Take the entries that follow and return exactly the lines from the one holding "Image resolution: width=750" through the one holding "Task: Select the line", both included. Nothing else is needed.

Collected data entries
= Beginning of Section =

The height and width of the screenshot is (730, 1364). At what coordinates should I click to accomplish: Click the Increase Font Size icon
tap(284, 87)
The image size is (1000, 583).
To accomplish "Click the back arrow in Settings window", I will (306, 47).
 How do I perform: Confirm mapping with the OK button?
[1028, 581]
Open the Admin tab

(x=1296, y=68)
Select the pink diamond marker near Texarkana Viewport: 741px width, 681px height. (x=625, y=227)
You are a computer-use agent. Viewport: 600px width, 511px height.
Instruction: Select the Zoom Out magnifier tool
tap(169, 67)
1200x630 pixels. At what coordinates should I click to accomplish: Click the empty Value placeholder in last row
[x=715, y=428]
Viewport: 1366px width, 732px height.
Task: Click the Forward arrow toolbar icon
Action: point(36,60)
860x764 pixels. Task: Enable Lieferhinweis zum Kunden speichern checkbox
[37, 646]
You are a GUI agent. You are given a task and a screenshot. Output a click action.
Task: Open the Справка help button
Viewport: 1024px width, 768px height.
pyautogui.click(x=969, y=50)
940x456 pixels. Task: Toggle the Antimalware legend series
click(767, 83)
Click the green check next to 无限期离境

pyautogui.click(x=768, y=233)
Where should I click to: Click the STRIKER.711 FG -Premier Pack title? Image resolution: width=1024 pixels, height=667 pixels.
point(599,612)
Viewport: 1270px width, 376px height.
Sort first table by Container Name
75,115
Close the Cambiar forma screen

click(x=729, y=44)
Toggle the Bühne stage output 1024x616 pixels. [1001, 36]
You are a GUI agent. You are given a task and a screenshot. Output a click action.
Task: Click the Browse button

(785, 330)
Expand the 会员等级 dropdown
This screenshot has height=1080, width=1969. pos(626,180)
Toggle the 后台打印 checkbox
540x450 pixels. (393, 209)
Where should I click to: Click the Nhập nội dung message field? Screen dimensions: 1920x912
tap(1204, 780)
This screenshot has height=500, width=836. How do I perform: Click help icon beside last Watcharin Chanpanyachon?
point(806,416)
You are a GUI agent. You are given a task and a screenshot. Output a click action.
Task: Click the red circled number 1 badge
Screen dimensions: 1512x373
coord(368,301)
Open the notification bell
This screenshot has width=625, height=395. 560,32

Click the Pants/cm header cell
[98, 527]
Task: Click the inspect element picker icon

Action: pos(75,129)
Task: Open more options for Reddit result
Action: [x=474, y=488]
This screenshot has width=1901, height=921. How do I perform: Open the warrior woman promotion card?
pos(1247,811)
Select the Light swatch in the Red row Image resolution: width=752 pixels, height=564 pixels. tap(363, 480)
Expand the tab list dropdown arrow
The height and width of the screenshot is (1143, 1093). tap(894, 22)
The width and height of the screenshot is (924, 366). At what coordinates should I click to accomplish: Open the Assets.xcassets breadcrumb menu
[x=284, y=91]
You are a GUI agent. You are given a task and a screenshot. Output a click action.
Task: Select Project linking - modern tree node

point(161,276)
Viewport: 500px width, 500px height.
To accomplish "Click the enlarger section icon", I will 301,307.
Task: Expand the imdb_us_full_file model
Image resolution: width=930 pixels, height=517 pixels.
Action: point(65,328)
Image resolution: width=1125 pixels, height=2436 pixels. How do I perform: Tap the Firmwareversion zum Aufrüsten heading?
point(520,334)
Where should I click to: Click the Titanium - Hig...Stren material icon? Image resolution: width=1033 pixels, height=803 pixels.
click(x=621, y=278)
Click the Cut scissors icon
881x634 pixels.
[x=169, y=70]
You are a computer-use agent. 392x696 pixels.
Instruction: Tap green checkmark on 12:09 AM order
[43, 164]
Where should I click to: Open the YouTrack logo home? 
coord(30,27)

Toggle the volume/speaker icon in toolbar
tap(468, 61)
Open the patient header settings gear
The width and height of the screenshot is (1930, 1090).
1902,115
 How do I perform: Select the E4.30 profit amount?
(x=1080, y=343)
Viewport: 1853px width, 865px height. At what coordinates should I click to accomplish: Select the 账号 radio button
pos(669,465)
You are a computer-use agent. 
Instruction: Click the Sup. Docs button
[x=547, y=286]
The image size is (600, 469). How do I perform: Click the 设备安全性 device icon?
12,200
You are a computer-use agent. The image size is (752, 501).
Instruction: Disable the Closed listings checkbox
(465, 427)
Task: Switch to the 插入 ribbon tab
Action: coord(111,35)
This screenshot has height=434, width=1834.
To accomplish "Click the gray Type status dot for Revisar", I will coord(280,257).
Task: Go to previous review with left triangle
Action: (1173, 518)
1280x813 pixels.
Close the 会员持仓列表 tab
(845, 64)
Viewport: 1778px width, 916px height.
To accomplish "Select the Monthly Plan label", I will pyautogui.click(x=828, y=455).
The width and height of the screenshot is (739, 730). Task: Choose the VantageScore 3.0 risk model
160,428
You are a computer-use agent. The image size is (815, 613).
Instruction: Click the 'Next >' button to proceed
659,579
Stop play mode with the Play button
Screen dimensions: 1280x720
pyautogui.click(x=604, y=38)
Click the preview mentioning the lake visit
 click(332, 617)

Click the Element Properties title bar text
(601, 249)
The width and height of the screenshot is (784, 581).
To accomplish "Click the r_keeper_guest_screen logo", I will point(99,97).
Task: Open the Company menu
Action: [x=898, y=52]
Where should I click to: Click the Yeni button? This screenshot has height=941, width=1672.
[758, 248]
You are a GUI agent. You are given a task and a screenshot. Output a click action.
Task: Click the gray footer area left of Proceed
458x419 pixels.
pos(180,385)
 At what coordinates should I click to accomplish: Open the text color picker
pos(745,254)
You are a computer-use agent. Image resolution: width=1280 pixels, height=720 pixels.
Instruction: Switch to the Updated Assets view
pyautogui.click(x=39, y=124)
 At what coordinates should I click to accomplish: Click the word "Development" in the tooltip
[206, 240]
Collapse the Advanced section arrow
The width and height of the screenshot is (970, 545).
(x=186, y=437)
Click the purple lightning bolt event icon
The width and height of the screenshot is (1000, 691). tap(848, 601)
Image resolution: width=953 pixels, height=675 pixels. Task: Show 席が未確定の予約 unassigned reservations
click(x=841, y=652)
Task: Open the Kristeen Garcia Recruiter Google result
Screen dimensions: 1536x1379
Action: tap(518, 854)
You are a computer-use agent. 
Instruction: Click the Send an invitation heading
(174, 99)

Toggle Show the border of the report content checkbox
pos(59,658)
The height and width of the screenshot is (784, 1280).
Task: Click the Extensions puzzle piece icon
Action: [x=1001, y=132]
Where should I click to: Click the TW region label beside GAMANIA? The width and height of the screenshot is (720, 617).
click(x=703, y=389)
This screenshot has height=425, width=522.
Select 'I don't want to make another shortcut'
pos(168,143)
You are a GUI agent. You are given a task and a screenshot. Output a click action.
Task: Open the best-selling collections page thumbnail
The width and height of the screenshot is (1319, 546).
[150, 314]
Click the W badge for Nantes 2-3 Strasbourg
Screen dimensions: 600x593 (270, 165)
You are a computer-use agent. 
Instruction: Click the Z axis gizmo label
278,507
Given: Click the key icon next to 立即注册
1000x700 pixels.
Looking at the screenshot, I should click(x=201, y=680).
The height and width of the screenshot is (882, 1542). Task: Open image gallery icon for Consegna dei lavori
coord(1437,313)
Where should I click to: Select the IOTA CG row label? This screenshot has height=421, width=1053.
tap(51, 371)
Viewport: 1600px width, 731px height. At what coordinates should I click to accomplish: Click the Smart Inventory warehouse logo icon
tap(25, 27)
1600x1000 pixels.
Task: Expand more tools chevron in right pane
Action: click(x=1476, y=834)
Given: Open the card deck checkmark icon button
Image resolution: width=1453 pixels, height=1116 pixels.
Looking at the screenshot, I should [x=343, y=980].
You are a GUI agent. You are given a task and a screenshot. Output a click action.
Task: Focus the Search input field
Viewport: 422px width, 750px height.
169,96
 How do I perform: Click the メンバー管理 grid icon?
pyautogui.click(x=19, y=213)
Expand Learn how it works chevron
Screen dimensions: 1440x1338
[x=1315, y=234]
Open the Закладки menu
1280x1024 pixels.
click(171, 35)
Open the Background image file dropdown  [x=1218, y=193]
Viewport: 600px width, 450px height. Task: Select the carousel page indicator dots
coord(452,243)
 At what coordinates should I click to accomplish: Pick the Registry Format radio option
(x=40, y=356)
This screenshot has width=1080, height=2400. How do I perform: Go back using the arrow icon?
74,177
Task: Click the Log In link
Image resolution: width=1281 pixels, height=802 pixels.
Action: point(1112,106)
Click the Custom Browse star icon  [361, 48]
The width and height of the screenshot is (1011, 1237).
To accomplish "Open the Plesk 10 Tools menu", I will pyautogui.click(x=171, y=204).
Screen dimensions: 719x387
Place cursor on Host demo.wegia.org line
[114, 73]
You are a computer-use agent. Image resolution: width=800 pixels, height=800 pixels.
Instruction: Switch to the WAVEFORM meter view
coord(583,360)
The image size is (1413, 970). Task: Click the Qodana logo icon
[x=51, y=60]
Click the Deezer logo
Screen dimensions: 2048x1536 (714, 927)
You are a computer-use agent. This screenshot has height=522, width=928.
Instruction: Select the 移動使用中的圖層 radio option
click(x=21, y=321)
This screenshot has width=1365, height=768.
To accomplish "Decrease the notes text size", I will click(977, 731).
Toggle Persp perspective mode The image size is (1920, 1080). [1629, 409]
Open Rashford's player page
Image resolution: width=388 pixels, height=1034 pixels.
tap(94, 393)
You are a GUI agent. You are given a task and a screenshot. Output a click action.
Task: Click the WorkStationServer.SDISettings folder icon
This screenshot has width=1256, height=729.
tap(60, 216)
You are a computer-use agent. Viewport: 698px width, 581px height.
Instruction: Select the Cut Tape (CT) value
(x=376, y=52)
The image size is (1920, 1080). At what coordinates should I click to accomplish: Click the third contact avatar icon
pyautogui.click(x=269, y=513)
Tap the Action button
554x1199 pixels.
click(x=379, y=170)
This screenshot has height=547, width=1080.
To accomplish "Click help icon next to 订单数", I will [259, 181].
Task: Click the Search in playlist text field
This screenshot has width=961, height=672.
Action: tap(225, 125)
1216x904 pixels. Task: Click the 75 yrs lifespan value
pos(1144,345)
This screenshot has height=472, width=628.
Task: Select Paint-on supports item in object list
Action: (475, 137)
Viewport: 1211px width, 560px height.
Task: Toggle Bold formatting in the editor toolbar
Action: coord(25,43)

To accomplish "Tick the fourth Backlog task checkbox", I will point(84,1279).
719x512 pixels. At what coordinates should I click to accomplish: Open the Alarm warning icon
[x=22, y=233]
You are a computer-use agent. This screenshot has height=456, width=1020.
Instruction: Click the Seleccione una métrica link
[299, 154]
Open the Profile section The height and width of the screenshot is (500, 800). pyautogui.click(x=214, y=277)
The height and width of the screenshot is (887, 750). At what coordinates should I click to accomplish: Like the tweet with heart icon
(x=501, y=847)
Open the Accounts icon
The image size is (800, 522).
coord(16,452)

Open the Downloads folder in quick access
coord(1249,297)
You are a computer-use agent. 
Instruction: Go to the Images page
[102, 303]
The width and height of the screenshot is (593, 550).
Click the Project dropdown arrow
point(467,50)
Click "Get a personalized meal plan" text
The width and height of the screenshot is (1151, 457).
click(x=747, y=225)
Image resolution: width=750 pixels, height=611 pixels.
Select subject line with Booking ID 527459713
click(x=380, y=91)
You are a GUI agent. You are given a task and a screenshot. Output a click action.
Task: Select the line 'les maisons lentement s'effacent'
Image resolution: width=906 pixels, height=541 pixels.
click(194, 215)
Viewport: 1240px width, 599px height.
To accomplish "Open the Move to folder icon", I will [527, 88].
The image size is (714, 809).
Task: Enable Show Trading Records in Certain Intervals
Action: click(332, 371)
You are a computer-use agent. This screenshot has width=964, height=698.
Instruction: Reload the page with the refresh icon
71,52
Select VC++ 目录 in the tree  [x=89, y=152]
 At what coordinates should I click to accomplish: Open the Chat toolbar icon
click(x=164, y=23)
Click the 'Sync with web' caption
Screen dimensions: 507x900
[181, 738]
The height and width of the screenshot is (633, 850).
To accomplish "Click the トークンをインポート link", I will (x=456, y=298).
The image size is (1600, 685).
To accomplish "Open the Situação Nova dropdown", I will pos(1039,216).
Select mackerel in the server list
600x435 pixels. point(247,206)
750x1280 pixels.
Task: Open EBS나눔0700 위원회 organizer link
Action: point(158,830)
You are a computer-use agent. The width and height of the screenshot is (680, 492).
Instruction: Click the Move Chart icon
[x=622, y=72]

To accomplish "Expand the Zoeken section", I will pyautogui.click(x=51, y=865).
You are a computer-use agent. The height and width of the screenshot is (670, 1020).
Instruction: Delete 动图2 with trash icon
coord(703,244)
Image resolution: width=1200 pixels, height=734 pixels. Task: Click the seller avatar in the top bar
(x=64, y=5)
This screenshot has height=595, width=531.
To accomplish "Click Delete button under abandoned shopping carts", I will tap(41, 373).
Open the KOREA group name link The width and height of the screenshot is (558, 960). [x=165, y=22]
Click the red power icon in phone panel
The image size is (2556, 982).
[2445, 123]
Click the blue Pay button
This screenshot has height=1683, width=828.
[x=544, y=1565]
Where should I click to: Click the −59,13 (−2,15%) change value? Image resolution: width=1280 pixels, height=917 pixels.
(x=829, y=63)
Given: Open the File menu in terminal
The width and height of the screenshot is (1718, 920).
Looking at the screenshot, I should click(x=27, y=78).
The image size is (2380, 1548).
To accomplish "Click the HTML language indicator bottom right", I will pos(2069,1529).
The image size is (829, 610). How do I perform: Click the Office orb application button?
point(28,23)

= End of Section =

## OUTPUT FOR THIS EXERCISE
Image resolution: width=750 pixels, height=611 pixels.
Select subject line with Booking ID 527459713
click(x=380, y=91)
You are a GUI agent. You are given a task and a screenshot. Output a click action.
Task: Select the line 'les maisons lentement s'effacent'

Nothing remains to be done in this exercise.